Дмитрий совершенно точно знал, что упрекнуть себя ему не в
чем: за чужими спинами в атаках он не прятался, старался быть, как у
Лермонтова, «слуга царю, отец солдатам», однако некая стеночка имела место быть
между ним и подчиненными, и пробивать ее не имел желания никто: ни ротный, ни
низшие чины. Но таких вот откровенно издевательских смешочков, как сейчас,
слышать не приходилось.
«Гадость», – подумал он в первую минуту с тяжелым чувством.
Но постарался прогнать это ощущение: впереди бой, вон, обозы санитарные идут с
той стороны, мало ли кого из них, из его роты, повезут таким образом через
несколько часов, так стоит ли собачиться?
Мимо провезли раненых. Дмитрий вспомнил, как в первые дни,
встречая скорбные встречные обозы, он не понимал, почему у раненых такие
заостренные черты лица, точно у мертвецов. Для него это казалось странным и
непонятным. «Ну, трудно, – думал он, – ну, больно, но не до такой же степени,
чтобы так измениться в лице!» Потом он уже стольких раненых повидал, что понял
– зарекаться вряд ли стоит: никто не знает, какое у него будет выражение лица,
когда понесут на носилках…
Не доходя за версту до находившихся в бою войск, сделали
небольшую остановку: для раздачи людям сахару и хлеба.
Выяснилось, что рота будет наступать по направлению к
стоящей на холме ветряной мельнице, а дальше – на лес, где происходит самый
бой. Ружейная и пулеметная трескотня доносилась отчетливо, но впереди – кроме
леса – ничего не было видно. Мимо, со стороны боя проскакало во весь опор
несколько казаков, то и дело почему-то оглядываясь назад…

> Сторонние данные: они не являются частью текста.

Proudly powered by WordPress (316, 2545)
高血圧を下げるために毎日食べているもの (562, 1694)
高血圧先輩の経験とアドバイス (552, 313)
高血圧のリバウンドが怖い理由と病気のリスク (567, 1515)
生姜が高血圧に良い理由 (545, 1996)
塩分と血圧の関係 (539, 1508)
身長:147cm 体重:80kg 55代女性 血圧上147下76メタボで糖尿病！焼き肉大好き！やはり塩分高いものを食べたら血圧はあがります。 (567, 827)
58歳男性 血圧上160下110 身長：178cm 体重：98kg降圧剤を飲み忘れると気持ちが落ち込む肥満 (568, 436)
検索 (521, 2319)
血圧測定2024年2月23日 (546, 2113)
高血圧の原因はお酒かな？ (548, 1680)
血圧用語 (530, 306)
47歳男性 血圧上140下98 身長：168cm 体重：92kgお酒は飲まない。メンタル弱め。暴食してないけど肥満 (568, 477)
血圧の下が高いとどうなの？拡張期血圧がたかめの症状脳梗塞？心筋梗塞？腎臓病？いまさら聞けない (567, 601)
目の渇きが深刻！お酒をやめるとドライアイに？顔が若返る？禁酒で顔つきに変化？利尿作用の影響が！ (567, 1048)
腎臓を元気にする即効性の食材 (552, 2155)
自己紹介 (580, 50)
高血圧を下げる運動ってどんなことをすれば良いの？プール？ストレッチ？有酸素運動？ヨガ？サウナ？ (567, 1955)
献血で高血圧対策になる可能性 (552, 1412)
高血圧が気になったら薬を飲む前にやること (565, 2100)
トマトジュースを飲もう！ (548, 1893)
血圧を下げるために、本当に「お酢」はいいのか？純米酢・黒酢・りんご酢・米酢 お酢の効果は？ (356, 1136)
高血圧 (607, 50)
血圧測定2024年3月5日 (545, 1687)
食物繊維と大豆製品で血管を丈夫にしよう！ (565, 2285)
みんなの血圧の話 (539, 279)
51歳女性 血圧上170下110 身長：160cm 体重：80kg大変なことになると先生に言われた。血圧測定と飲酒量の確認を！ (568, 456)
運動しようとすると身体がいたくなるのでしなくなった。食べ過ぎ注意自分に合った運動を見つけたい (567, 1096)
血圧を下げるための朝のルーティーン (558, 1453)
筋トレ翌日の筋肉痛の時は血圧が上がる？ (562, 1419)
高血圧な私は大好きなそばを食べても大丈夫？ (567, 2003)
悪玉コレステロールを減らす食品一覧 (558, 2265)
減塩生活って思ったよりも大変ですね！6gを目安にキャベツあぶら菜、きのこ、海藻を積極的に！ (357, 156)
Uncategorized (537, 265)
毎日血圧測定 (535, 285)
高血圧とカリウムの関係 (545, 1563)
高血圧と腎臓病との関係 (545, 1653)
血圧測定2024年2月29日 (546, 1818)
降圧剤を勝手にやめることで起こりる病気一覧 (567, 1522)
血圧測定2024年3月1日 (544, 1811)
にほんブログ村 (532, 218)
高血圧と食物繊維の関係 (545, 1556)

Вскоре роте было предложено рассыпаться в цепь и дальнейшее
движение продолжать уже цепью. Опять сделали остановку. Рота Аксакова в числе
других была назначена в передовую цепь. Дмитрий объявил это. Многие сняли фуражки
и начали истово креститься. «Господи, благослови!» – звучало со всех сторон.
Дмитрий пробежал взглядом по лицам. Лица были недовольные и
злые. На некоторых отчетливо читалось выражение: «Ага, нашими телами дыры
затыкают!»
«Черт, – подумал Дмитрий с внезапным, щемящим холодком, –
никогда я таких лиц раньше у них не видел. И смешочков раньше не слышал. Что
произошло? Распропагандирована рота, да? Как же это я прозевал? Когда это
случилось? Вроде бы не водилось здесь агитаторов…»
Кто-то из знакомых офицеров говорил ему, что
пропагандистские удары выбьют столько же жертв, сколько пули и снаряды. Дмитрий
вспомнил одну из листовок, которые сбрасывались с немецких аэропланов, –
обращение Вильгельма к своим солдатам, переведенное, однако, на русский язык…
Ну да, этакая маленькая любезность противнику!
«Воины мои! – провозглашал германский император. – Вот уже
наступила вторая Пасха, которую вы встречаете не среди своей семьи, а в
открытом поле, где свистят вражеские пули и раздаются стоны умирающих за
дорогую родину ваших товарищей и где витает постоянный страшный призрак
ежеминутно грозящей смерти.
За все время войны вы показали свое геройство.